Some of Michelin star chef Manjunath Mural's food creation at Epicer on Ponsonby. Photo / Dean Purcell
Two new Asian eateries have opened this week in Auckland - but don't expect to find butter chicken or sweet sour pork on the menu.
Epicer, by Michelin-star chef Manjunath Mural and restaurateur Delhiite Aditya Sudan, opened on Friday on Ponsonby Road with offerings of modern Indian cuisine and cocktails.
On Thursday night, fine dining Chinese degustation restaurant Red Wall 1939 opened at the Parnell Rose Garden, revolving around a menu based on China's state banquets.
Owners of both restaurants say they are on a mission to redefine Asian dining in Auckland.
Sudan, owner of Epicer, said he wanted his restaurant to make Kiwis "reconsider how they perceive Indian cuisine".
"Indian cuisine has been seen as a cheap, family takeout filled with heavy, oily curries for too long, despite the richness and diversity of its culinary history," Sudan said.
"We're coupling ethically-sourced proteins and a commitment to gathered organic produce with a first-rate international chef, some of the best mixologists New Zealand has to offer, sommelier-trained staff and excellent service.
"I spent several months putting together a team that gives modern Indian cuisine the respect, and platform, it deserves."
Sudan said diners would find a French influence on both the food menu and the cocktail list.
Chef Mural's Song of India restaurant in Singapore was the first Indian restaurant in South East Asia to be awarded a Michelin star in 2016, something which it has now won for three consecutive years.
Now he has his sight on getting the first Michelin star restaurant for New Zealand.
Born in Mumbai, Mural spent the last 12 years in Singapore."I want to bring Indian food to the same level as that of the French, but I know changing the Kiwi perception that Indian food is just greasy curries won't be easy," Mural said.
"I am in this for the long haul ... this mission is not a short mission, but a long mission."
Local food experts too say the restaurateurs have a tough road ahead.

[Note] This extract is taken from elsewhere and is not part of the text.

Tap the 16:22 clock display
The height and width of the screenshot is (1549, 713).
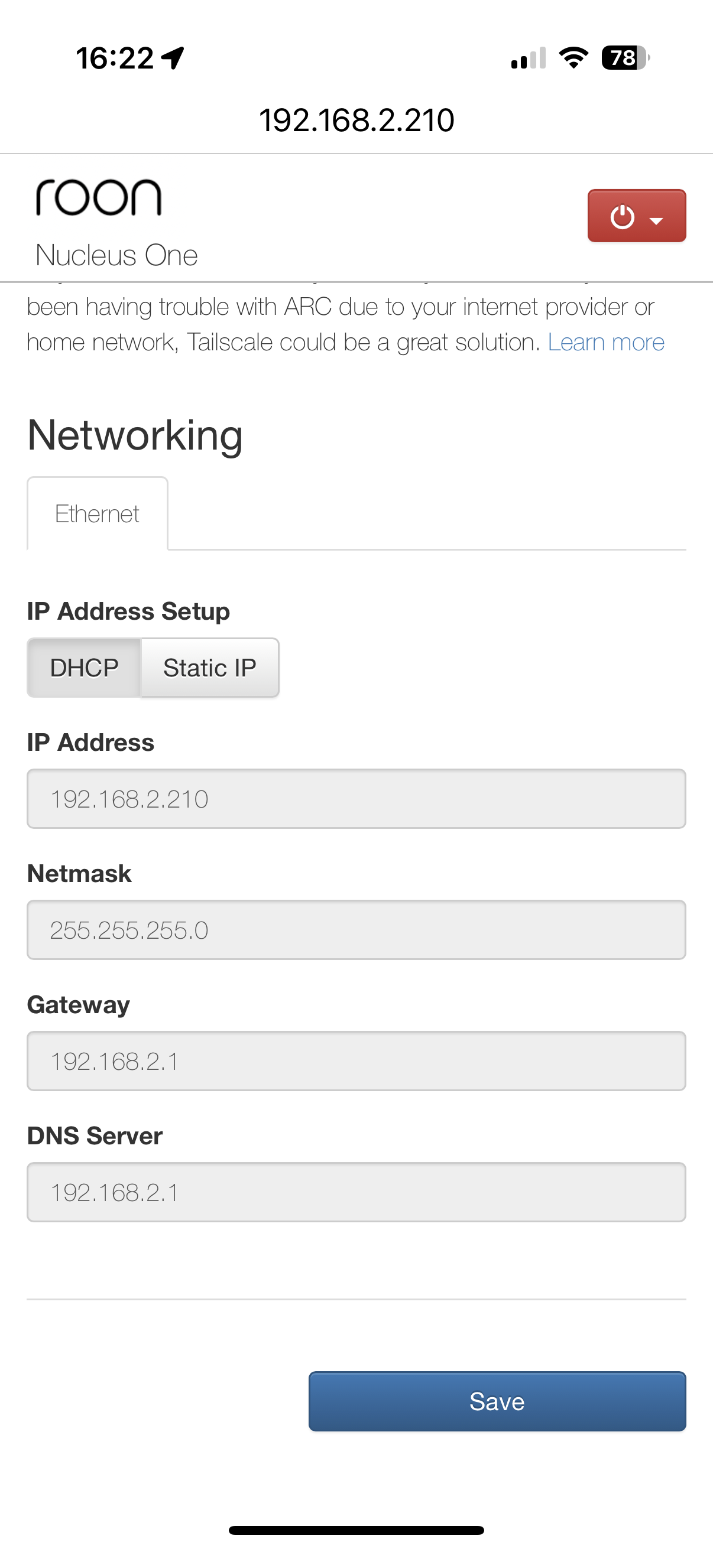click(x=115, y=58)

AUT University Professor of Diversity Edwina Pio said New Zealanders had a "colonial hangover" and a thinking that fine dining belonged exclusively to Europeans.
Food critic and judge of Metro Magazine's Top 100 cheap eats William Chen said "narrow minded stereotypes" about Asian food being "cheap and cheerful" was rife.
Red Wall 1939 was started by Kevin Jian Liu, the grandson of Chairman Mao Zedong's executive chef.Liu said his menu was based on recipes from Chinese state banquets - dishes that leaders used to impress presidents, royalty and other visiting dignitaries.
"At official state dinners, what is served is dishes that bring out the best of Chinese and the cuisine of where the visitor is from," Liu explained.
"For example, when China hosted US President Donald Trump, it was Americanised Chinese food cooked with intricate Chinese techniques."
Liu said he was hopeful that his restaurant would add to the diversity of Chinese restaurants here, and "raise the status" of Chinese cuisine.
Professor Pio said there was a huge market in New Zealand for Indian fine dining.
"But cultural inertia, gastronomic stereotypes and thinking beyond butter chicken still have a long way to go," she said.
"Fine dining is equated with French cuisine or European cuisine – something like a colonial hangover, which displays a reluctance to engage and embrace foods from exoticised natives, whose image conjures up cheap and average take-aways."
However, Pio said the growing Indian population here and India's mega superpower status could slowly change that.
"It would be prudent to remember that India was the jewel in the crown of the British Empire and her cuisine matched the glamour and glitz of royalty," Pio added.